* [AIM OF THE TASK]:
Give back exactly the lines from the one holding "大理雅美湾 (252, 141)" to the last line of the entries, both included, and nothing more.

* [RECORDS SUPPLIED]:
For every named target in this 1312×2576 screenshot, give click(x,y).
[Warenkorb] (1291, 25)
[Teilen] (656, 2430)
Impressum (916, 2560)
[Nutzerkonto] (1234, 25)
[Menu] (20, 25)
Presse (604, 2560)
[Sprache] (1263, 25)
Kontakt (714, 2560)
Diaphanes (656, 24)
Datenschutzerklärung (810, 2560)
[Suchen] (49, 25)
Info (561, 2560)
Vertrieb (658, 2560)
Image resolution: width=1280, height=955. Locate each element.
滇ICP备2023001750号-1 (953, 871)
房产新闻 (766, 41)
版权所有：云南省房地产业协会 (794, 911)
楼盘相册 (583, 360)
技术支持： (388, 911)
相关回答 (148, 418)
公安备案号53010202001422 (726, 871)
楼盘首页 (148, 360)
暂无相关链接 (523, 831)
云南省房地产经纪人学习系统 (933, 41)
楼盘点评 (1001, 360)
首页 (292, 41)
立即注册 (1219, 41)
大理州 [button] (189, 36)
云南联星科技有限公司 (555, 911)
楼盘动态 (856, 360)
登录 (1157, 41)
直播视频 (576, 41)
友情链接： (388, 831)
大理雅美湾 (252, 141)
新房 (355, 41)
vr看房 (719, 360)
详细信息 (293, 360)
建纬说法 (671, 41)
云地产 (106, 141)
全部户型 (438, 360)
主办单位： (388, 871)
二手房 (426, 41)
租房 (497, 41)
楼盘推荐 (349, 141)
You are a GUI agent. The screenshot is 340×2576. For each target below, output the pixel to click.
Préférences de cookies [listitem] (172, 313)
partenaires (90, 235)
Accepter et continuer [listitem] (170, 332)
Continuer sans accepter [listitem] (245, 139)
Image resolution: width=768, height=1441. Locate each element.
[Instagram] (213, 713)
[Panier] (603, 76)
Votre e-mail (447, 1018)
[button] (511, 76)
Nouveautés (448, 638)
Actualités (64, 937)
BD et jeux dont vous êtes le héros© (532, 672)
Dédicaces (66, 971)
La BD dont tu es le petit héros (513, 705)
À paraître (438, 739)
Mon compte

* [REPLY TO THE TASK]:
大理雅美湾 (252, 141)
新房 (355, 41)
vr看房 (719, 360)
详细信息 (293, 360)
建纬说法 (671, 41)
云地产 (106, 141)
全部户型 (438, 360)
主办单位： (388, 871)
二手房 (426, 41)
租房 (497, 41)
楼盘推荐 (349, 141)
You are a GUI agent. The screenshot is 340×2576. For each target below, output the pixel to click.
Préférences de cookies [listitem] (172, 313)
partenaires (90, 235)
Accepter et continuer [listitem] (170, 332)
Continuer sans accepter [listitem] (245, 139)
Image resolution: width=768, height=1441. Locate each element.
[Instagram] (213, 713)
[Panier] (603, 76)
Votre e-mail (447, 1018)
[button] (511, 76)
Nouveautés (448, 638)
Actualités (64, 937)
BD et jeux dont vous êtes le héros© (532, 672)
Dédicaces (66, 971)
La BD dont tu es le petit héros (513, 705)
À paraître (438, 739)
Mon compte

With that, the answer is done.